This revival does not get a mention in C.C. Dugan’s A Century of Tasmanian Methodism 1820-1920. However, R.D. Pretyman appears to be describing the same period in A Chronicle of Methodism in Van Dieman’s Land 1820-1840 when he quotes a letter from Nathaniel Turner to the London Committee,

“You will be pleased to hear that the Lord is graciously carrying on his work amongst us in this part of the world. In the course of our last quarterly visitation, I had much satisfaction. Never I believe, did so deep and hallowed a feeling pervade the minds of the society as at the present time. Last Friday was kept as the society’s quarterly fast and prayer-meetings. At six in the morning the vestry was so crowded that we were obliged to remove into the chapel, and again at the prayer-meeting at noon. Some who had been truly brought from the gates of destruction into the liberty of Christ, gave up their employ for the day, and spent the whole of the forenoon in the school-room, in prayer and praise to God. On Monday morning at six o’clock we held a meeting for special prayer for the outpouring of the Spirit, and never do I recollect to have felt more of the power of the divine presence, than on that occasion.” (R.D. Pretyman, A Chronicle of Methodism in Van Dieman’s Land 1820-1840, Aldersgate Press, Melbourne, 1970, p 86)

As far as I can tell, Australia’s first revival took place here in Wesley Hall in Melville Street, Hobart. On one side is the multistory car park where I usually park when I go to Hobart, and on the other side is what used to be the Avalon Cinema where I first saw Jaws in the 70s.

The front part of the building appears to be a later addition.

This is the inside of the building where Australia’s first recorded revival took place.

This revival took place at the same time as the Second Great Awakening in the United States. Perhaps it should be seen as part of that movement.

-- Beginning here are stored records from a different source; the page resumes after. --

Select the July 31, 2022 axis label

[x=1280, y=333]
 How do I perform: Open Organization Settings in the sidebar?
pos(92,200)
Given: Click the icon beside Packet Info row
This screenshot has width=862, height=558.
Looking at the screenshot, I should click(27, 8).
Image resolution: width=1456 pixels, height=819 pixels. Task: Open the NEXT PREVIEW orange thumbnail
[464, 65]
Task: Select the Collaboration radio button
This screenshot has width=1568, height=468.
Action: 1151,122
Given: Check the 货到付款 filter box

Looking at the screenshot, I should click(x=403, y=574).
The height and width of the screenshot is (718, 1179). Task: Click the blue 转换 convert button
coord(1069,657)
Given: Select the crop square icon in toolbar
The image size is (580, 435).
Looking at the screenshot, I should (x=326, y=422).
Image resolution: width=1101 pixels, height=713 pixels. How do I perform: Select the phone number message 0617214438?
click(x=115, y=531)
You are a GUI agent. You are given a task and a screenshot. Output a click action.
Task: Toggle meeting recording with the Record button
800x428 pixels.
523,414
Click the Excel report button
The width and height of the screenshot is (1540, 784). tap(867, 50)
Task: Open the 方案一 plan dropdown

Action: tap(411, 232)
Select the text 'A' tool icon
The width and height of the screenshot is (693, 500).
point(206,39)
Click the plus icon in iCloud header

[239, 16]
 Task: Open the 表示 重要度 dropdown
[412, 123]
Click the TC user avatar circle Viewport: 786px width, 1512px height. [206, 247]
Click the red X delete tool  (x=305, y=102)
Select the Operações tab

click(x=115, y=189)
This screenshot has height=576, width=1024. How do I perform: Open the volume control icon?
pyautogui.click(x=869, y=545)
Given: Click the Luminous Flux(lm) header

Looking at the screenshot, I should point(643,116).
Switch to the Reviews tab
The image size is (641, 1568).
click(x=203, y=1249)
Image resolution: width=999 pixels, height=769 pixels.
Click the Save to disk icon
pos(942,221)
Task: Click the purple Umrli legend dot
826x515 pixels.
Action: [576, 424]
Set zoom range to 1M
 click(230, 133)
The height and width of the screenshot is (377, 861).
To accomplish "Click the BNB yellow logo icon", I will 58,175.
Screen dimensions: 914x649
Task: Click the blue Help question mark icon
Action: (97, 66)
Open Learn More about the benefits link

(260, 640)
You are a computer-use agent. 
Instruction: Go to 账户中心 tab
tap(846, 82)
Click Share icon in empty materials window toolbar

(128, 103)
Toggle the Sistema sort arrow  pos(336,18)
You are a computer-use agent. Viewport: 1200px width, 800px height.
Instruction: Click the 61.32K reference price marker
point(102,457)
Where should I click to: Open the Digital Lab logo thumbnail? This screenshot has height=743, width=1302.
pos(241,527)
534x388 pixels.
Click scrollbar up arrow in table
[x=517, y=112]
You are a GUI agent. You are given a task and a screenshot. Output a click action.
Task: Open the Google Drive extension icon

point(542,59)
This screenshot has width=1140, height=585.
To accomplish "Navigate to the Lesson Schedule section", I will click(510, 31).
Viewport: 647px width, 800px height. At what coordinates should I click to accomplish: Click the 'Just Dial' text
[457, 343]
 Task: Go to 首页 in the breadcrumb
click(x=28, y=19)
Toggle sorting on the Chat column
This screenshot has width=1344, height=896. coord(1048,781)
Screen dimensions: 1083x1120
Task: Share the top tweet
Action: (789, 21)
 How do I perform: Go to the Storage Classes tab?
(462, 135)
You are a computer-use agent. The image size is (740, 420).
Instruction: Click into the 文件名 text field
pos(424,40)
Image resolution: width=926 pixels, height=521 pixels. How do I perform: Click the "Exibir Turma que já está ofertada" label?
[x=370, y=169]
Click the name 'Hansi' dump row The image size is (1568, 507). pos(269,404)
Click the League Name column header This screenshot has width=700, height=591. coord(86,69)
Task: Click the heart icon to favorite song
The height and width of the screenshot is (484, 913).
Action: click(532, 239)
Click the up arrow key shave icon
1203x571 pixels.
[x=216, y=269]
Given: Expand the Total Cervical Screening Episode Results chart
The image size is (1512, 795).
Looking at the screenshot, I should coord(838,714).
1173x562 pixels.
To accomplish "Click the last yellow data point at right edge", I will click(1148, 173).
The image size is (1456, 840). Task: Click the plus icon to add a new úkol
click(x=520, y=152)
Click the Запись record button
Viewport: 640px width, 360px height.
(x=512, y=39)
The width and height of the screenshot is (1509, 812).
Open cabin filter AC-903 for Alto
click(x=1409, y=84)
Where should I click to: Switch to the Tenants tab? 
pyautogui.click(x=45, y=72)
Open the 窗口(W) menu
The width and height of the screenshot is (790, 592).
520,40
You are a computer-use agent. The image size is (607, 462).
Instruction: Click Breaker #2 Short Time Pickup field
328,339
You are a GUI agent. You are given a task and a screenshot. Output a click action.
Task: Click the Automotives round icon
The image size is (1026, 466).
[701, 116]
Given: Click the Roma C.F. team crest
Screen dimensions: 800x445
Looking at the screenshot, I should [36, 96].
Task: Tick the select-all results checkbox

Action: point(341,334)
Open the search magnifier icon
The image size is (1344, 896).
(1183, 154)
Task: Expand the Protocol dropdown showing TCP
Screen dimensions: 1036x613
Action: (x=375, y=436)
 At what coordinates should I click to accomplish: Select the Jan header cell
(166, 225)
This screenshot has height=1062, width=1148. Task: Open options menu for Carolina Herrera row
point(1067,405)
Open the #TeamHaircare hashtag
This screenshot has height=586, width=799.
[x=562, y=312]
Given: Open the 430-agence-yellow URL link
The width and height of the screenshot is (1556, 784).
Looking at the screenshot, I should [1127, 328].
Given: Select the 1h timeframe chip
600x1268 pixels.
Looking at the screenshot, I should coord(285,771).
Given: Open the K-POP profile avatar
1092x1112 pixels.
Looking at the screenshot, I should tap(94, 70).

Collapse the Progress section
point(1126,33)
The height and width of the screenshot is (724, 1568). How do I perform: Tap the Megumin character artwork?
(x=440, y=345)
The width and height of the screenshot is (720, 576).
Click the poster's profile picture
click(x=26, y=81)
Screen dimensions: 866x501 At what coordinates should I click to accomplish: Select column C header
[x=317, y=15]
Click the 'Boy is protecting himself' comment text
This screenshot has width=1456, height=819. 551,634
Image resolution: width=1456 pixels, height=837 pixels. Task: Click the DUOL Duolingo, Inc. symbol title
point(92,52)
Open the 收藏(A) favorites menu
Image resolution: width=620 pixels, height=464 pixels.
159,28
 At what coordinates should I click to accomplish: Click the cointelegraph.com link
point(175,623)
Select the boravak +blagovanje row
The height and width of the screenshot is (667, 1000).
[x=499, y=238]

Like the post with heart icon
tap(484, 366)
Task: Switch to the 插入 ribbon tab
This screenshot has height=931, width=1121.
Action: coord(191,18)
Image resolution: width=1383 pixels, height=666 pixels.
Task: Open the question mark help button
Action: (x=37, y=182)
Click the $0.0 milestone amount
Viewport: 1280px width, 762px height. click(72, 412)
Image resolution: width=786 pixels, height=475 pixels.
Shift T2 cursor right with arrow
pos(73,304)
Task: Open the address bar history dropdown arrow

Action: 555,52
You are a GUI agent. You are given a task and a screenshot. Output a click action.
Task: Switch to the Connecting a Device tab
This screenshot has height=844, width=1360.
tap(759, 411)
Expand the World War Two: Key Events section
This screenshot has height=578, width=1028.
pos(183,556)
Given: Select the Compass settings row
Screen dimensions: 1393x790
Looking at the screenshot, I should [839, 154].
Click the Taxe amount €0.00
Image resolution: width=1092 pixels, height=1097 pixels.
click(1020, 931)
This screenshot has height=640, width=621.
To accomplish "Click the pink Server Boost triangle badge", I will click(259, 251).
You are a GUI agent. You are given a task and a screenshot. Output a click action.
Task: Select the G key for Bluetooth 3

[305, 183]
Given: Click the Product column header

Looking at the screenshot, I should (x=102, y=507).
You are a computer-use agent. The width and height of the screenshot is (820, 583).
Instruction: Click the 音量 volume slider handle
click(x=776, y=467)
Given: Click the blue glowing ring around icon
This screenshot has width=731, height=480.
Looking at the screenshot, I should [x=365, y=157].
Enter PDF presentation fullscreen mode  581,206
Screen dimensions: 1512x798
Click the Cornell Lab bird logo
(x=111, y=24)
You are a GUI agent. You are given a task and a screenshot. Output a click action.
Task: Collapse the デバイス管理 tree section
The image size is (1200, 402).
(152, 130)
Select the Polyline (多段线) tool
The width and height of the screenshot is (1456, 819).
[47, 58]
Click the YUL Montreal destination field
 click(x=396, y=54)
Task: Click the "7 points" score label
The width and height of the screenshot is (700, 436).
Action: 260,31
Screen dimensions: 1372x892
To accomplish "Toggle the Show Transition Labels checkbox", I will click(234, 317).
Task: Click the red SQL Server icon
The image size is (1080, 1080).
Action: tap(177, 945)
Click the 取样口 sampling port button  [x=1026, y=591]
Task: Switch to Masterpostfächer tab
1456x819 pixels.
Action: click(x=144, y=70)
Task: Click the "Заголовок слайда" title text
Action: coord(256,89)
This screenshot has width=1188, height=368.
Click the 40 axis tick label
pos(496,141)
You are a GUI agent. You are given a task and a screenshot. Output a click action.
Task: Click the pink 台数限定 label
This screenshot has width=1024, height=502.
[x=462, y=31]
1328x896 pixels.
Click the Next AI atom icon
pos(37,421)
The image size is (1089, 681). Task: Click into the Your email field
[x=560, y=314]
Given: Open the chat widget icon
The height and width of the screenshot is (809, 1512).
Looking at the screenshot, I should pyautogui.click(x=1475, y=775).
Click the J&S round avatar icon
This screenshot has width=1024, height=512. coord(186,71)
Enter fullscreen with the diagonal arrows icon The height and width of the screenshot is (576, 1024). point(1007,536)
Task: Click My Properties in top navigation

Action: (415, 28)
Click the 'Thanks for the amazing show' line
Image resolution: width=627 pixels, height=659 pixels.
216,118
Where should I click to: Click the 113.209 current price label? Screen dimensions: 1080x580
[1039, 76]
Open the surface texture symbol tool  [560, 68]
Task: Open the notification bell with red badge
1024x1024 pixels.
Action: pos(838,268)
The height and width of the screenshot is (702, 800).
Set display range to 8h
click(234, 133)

Australia has never experienced a widespread revival comparable to the First and Second Great Awakenings in the United States and Great Britain. Revivals in Australia tend to be confined to local churches and do not spread. Stuart Piggin has suggested the closest Australia has come to a national revival was the Billy Graham Crusade in 1959 (Stuart Piggin, Spirit of a Nation, Strand Publishing, Sydney, 2004, p 154-171)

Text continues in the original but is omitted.